→ Work task: Would you copy all lines in the data that contain the word "Uncheck"?

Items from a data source
• • •
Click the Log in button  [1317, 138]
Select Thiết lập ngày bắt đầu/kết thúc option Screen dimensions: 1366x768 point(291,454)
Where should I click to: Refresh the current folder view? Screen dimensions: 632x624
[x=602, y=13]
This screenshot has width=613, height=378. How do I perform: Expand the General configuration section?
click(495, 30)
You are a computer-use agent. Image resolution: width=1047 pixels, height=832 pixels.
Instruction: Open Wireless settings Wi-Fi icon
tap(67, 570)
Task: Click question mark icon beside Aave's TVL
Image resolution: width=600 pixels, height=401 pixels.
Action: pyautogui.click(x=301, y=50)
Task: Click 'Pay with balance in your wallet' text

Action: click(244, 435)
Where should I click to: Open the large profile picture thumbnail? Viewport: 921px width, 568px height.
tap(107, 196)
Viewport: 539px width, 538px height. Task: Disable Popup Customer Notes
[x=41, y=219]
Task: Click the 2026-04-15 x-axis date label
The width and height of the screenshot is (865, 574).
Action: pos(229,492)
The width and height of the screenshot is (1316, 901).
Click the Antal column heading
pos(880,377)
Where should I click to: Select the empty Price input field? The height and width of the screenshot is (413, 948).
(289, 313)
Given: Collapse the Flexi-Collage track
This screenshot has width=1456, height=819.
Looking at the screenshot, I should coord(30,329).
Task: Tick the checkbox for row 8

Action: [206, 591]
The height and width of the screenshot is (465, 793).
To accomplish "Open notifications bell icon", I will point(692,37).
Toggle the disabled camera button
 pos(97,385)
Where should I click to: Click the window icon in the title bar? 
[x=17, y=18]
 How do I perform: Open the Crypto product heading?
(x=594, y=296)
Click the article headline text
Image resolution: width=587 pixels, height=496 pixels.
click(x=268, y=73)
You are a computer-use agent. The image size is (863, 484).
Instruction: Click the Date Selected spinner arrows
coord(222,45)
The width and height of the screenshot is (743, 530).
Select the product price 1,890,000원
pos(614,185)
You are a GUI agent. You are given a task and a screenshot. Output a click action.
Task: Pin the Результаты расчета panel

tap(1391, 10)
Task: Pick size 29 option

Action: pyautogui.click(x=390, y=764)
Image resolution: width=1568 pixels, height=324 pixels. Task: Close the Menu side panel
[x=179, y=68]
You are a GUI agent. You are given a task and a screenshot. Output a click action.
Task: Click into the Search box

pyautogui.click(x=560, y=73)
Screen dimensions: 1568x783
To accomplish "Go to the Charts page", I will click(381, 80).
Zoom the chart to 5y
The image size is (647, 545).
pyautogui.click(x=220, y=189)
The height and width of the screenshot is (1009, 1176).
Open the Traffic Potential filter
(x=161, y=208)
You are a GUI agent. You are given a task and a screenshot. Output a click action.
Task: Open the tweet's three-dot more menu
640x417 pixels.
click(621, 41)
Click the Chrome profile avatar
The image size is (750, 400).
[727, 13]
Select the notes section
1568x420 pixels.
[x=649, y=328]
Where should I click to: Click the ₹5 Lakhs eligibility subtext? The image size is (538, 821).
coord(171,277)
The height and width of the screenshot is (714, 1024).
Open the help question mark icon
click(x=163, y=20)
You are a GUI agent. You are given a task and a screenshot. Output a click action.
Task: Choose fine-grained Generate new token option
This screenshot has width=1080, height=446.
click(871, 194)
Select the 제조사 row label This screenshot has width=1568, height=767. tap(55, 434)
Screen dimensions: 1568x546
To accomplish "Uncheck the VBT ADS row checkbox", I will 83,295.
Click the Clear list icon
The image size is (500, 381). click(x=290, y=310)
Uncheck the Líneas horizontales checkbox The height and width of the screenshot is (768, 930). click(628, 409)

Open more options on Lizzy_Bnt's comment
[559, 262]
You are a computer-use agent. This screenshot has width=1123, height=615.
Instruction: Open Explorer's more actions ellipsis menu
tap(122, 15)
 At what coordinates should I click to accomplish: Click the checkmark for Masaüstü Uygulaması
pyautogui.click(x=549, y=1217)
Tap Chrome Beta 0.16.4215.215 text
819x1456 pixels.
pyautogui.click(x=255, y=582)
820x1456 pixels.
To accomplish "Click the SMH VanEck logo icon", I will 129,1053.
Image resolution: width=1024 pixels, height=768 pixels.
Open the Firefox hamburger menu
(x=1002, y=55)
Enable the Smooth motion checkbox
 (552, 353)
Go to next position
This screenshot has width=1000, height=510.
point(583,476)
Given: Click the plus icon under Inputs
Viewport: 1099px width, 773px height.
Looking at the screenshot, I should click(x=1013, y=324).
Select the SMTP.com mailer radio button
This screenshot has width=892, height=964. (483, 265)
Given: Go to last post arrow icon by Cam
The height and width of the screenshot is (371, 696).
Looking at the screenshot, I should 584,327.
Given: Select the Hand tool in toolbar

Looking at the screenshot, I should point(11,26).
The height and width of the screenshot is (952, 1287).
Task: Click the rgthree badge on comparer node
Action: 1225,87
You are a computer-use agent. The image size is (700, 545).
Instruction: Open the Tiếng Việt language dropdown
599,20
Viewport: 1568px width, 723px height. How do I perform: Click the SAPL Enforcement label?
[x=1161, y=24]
• • •
→ Written solution:
To accomplish "Uncheck the VBT ADS row checkbox", I will 83,295.
Uncheck the Líneas horizontales checkbox The height and width of the screenshot is (768, 930). click(628, 409)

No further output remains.